Saved data entries
┌──

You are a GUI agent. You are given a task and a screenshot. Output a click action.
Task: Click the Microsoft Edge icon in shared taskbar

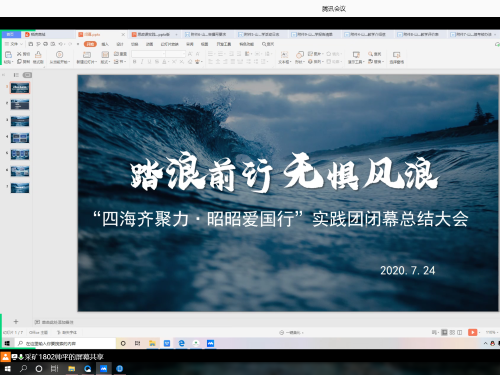point(181,343)
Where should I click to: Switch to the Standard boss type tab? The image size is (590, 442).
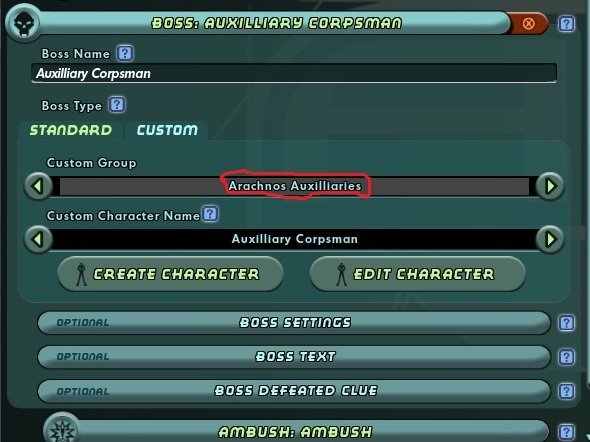coord(71,130)
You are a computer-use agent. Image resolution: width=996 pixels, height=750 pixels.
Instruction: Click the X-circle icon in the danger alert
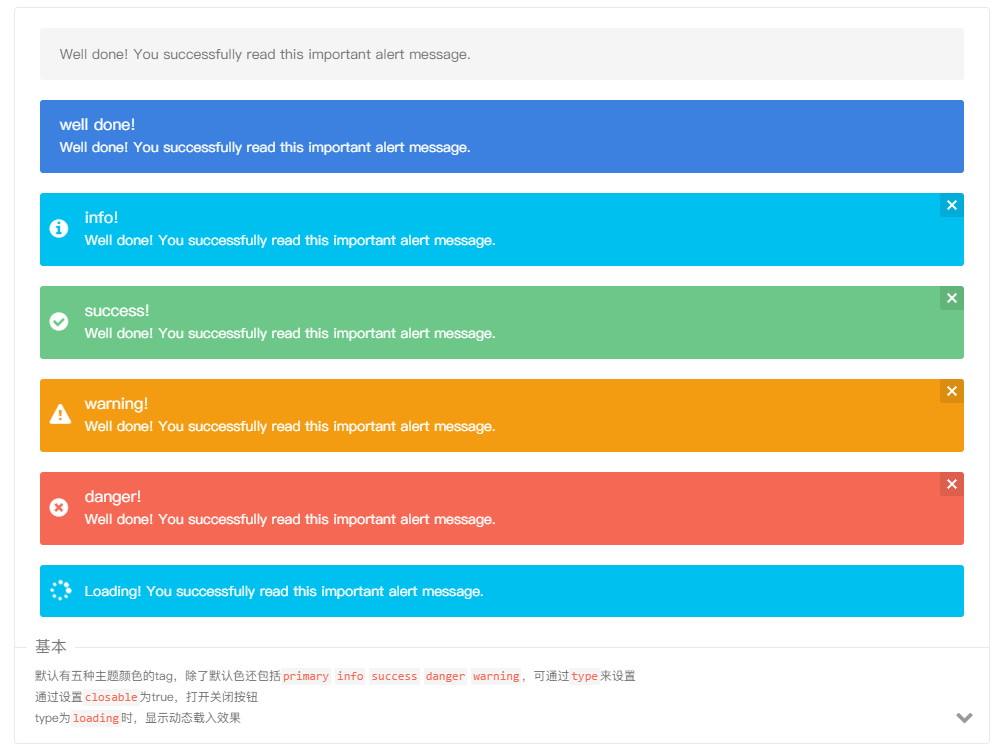(59, 508)
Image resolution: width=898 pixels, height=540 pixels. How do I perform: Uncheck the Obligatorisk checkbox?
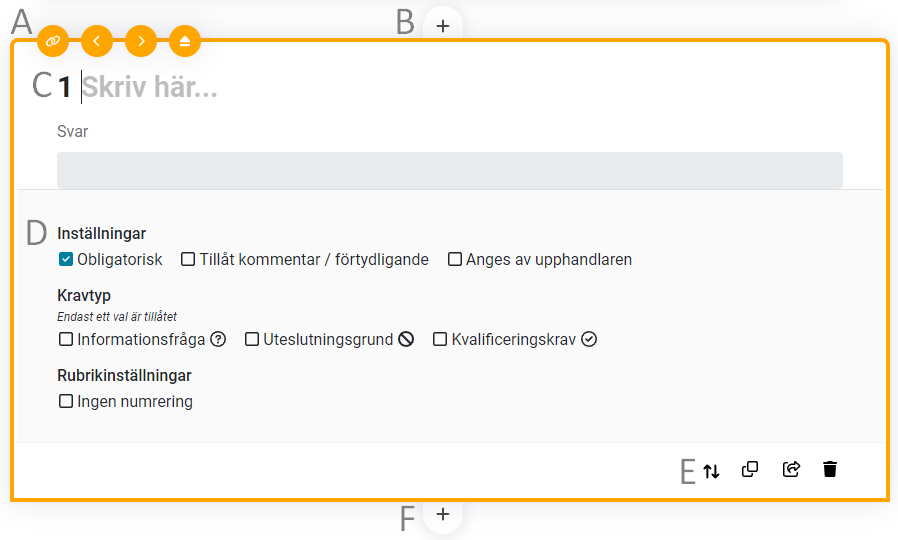point(66,260)
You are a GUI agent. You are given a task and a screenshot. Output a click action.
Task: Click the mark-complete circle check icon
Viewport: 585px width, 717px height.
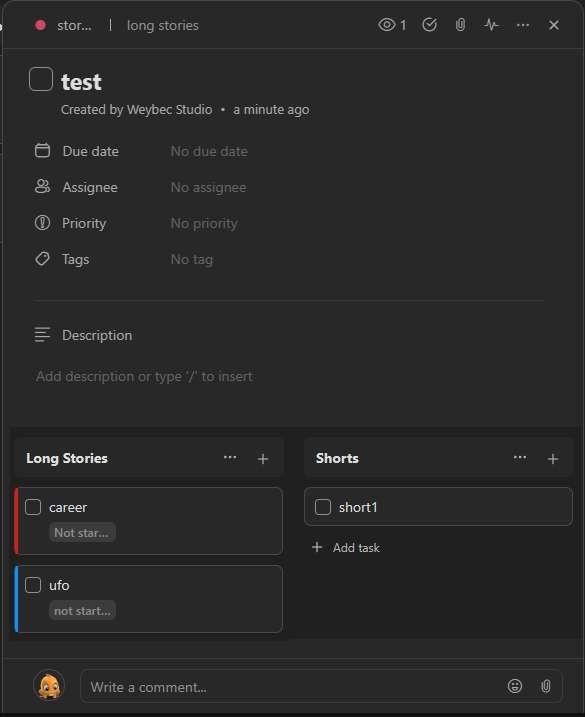tap(429, 25)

└──

» **EXERCISE DIRECTIONS**
Print the entries as they stand, first line through the line holding "You are a computer-use", with every picture removed.

» **COMPLETED EXERCISE**
You are a GUI agent. You are given a task and a screenshot. Output a click action.
Task: Click the Microsoft Edge icon in shared taskbar

point(181,343)
Where should I click to: Switch to the Standard boss type tab? The image size is (590, 442).
coord(71,130)
You are a computer-use agent. Image resolution: width=996 pixels, height=750 pixels.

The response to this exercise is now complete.